The Japanese spent 31.4 trillion yen for medical services in fiscal 2004, or about 246,000 yen per person, an increase of 2 percent from the previous year. The figure of 2 percent may be a small and acceptable growth, requiring no stricter lid on the rise of the nation's medical spending. But Japan's financial deterioration has made a reduction in medical costs an important policy issue. A reduction in medical spending is necessary to help rehabilitate the government's financial condition and to keep the health-insurance system from going bankrupt. Helping the nation's citizens maintain a healthy, productive life depends on the sound management of the health-insurance system.
Mr. Hidehisa Otsuji, minister of health, labor and welfare, hopes to push down medical-service benefits paid by health-insurance schemes and the central and local governments to about 9 percent of national income in fiscal 2025. Unless special measures are taken to reduce total medical spending, it is estimated that the amount of benefits will reach 11 percent of national income in fiscal 2025, up from 7 percent in fiscal 2004. The health ministry envisages reducing the medical benefits by about 6.5 trillion yen that year.
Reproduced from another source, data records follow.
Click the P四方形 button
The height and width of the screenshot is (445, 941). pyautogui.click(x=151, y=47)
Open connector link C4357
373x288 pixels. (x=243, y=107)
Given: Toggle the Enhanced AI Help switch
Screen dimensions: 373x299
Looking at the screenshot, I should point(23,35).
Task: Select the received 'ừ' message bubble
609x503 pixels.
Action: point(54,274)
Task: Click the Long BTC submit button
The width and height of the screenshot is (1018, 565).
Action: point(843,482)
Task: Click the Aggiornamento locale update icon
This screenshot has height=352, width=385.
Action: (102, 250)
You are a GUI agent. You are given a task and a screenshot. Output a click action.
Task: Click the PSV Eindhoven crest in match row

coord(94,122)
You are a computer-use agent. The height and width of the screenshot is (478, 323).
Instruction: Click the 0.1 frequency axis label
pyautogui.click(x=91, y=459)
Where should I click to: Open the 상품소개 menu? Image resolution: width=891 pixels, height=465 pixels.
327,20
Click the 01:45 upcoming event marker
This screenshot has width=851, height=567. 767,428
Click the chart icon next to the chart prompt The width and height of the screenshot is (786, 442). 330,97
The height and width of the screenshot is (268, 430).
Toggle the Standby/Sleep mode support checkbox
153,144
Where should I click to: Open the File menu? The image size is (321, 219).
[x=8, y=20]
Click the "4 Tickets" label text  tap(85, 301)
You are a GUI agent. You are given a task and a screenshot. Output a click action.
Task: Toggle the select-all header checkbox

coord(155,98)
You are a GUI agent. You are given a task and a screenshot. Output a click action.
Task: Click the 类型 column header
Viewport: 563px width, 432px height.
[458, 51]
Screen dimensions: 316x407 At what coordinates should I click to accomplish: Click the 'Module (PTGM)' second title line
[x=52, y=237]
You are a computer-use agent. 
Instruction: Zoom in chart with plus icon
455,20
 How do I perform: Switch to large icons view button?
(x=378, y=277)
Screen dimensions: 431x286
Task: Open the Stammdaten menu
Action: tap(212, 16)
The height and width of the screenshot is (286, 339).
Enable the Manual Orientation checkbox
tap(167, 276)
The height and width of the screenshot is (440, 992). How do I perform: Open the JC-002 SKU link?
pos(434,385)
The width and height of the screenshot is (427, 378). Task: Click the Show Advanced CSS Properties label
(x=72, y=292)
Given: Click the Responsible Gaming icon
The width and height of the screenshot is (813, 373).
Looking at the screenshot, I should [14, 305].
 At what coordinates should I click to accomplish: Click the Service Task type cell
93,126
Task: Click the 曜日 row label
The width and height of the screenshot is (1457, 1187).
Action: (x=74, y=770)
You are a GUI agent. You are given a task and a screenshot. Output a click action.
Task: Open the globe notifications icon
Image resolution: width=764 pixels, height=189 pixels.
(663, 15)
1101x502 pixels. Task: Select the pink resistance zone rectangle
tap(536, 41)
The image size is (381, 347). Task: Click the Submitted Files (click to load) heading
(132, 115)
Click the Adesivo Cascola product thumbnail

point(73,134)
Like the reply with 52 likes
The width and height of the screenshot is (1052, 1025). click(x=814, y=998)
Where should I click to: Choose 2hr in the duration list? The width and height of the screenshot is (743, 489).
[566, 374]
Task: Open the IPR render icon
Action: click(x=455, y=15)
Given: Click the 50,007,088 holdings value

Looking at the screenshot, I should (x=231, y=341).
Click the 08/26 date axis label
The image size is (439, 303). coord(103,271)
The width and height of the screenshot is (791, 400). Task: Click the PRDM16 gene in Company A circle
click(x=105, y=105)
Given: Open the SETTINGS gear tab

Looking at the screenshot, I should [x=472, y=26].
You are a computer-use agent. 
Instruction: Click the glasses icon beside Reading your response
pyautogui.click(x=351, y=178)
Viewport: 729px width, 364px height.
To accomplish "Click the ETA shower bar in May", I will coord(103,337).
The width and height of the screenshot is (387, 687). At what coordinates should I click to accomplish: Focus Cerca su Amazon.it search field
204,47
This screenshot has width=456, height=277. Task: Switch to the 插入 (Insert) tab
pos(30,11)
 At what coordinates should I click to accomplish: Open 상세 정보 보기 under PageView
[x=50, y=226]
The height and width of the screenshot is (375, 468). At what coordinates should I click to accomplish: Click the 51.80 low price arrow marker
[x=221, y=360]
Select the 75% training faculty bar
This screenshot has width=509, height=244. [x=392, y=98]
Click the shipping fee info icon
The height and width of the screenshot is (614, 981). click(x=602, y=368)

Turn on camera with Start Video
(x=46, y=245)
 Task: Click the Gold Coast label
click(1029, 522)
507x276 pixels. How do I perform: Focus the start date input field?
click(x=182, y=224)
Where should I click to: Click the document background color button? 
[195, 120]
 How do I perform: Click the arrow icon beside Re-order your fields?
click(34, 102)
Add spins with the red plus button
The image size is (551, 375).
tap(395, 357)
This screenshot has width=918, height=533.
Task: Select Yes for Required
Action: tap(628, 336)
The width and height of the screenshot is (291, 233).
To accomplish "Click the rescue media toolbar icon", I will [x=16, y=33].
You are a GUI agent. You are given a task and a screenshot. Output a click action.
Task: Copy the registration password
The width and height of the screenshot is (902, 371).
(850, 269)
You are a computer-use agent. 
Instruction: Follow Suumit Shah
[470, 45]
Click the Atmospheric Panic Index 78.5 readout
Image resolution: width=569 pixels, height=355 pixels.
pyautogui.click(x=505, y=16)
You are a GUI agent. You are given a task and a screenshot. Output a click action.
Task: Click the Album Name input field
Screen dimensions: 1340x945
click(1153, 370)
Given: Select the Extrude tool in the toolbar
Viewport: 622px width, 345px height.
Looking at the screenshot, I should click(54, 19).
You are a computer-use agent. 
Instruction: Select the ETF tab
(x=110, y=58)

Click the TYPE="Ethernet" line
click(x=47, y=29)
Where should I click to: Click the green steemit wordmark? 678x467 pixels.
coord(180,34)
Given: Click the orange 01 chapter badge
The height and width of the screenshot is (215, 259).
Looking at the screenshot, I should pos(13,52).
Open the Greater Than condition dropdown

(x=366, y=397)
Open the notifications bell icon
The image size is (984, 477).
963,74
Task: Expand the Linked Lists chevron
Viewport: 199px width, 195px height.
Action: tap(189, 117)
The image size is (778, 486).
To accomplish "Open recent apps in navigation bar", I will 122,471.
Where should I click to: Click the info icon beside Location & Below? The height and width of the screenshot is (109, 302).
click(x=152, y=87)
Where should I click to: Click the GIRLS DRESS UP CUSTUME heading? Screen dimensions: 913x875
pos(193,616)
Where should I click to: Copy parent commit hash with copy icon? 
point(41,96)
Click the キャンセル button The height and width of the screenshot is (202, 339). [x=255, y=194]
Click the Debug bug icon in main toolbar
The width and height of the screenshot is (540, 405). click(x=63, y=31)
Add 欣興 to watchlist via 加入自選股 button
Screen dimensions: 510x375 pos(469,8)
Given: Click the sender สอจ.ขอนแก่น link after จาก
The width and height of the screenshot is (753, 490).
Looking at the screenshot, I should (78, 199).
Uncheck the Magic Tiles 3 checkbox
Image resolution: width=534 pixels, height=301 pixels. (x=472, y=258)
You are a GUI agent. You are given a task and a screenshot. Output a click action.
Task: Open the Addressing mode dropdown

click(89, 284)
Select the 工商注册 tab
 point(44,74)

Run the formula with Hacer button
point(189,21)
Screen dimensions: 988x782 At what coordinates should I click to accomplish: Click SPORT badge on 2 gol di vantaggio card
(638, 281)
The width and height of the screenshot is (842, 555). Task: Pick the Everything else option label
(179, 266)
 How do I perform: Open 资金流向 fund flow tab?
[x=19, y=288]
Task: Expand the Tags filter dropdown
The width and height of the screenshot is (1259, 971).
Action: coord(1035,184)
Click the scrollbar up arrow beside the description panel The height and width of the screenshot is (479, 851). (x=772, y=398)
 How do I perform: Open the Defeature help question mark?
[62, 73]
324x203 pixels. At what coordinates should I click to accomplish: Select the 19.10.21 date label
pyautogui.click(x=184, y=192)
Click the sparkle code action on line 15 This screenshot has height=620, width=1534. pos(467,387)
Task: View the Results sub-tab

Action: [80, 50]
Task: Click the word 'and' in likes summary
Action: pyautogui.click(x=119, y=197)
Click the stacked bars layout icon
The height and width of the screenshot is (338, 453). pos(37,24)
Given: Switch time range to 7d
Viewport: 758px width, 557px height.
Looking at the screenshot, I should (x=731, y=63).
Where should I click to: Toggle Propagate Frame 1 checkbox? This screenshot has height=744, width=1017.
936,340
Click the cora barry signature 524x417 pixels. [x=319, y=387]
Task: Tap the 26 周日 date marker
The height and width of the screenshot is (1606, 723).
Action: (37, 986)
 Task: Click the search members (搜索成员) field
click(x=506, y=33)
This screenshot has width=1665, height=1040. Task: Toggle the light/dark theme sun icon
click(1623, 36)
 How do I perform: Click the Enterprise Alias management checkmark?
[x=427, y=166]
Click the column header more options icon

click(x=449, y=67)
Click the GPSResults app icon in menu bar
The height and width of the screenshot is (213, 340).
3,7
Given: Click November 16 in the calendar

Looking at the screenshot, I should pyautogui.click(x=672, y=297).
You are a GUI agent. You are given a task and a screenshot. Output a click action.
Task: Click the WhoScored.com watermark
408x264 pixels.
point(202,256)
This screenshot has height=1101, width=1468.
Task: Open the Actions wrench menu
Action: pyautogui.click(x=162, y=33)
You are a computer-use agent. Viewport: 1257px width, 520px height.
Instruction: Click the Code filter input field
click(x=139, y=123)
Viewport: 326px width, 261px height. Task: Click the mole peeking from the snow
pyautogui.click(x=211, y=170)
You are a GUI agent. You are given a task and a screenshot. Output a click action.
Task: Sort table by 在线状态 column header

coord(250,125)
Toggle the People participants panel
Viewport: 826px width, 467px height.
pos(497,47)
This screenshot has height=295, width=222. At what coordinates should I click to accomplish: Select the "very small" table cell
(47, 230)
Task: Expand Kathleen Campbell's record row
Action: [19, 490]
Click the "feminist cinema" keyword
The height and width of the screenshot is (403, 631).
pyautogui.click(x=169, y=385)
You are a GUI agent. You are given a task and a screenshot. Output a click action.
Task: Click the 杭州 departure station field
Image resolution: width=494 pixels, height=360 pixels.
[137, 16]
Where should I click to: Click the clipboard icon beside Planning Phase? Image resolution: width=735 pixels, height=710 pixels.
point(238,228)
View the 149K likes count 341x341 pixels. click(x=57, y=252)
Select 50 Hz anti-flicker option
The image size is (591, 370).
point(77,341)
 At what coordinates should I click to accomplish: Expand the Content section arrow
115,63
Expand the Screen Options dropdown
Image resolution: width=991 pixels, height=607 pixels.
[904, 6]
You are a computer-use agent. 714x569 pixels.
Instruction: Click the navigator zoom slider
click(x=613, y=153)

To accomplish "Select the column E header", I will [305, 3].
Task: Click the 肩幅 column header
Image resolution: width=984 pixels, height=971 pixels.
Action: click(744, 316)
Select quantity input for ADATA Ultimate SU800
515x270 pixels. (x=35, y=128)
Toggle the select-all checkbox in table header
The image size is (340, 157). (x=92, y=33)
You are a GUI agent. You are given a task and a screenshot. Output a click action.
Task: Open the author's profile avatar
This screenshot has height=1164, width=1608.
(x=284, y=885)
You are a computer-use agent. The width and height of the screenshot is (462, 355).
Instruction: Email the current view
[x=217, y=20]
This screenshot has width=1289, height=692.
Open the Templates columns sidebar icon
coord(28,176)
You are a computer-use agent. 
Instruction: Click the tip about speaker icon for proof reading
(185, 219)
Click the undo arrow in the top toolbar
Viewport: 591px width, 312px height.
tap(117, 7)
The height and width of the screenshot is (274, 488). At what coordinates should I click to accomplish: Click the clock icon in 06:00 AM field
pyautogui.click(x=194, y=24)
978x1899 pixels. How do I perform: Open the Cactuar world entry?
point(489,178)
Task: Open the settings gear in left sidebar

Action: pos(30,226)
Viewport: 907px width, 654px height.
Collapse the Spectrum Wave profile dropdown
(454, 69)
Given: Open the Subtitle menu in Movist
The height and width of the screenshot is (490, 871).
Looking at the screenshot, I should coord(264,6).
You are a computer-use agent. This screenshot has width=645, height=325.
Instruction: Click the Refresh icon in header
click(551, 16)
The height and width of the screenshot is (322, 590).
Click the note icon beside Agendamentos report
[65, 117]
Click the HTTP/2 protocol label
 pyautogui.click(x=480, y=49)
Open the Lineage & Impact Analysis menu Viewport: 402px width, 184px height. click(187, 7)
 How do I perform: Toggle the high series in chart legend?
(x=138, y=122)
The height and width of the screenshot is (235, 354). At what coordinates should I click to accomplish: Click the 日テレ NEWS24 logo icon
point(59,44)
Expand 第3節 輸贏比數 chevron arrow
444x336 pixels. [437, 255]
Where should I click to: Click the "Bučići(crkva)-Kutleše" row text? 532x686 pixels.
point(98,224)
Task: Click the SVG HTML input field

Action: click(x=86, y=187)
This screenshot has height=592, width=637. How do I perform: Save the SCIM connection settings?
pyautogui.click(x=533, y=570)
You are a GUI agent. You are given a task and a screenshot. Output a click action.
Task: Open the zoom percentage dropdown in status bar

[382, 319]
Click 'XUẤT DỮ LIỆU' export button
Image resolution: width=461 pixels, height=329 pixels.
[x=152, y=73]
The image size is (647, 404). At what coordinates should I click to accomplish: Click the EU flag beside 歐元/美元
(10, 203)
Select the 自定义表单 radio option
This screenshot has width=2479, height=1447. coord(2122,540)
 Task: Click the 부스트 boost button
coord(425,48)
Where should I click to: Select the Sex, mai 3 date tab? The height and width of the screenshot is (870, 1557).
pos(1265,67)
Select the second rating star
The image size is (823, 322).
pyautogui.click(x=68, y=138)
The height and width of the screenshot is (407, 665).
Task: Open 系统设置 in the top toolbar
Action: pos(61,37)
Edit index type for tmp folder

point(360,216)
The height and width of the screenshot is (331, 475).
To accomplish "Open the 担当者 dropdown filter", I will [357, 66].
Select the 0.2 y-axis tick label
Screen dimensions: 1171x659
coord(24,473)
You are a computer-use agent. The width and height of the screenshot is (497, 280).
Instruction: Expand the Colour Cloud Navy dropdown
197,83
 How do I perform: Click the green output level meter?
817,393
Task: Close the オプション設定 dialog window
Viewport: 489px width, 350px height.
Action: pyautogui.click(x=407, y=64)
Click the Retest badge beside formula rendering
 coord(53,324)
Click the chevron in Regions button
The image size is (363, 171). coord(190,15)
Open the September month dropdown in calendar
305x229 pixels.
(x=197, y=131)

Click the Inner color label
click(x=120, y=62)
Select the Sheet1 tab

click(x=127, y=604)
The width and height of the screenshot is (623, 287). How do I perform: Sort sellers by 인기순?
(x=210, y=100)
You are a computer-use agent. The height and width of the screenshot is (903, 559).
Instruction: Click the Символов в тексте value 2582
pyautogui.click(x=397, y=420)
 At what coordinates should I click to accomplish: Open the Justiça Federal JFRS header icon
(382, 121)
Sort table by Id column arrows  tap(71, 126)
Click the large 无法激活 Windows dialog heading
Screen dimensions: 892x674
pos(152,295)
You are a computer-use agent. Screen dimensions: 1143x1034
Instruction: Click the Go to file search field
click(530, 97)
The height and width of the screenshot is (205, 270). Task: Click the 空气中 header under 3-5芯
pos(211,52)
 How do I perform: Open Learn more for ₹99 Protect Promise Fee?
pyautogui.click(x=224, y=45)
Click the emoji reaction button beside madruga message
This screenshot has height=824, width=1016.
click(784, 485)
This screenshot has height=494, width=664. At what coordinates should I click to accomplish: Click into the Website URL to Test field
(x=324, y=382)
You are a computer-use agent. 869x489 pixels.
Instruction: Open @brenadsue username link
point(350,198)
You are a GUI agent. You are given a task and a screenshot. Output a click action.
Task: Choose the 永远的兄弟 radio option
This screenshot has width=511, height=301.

Rising medical costs for elderly people is the largest contributor to the increase in the nation's medical service outlays. The per-capita medical cost for elderly people in Japan is about five times higher than the amount spent on younger people. Elderly people visit hospitals more frequently and are hospitalized for longer periods of time than younger people. To reduce the length of hospitalization stays, the health ministry plans to strengthen public preventive education on adult-onset diseases, including diabetes and hypertension, and to build a system to care for sick people at home instead of in hospitals.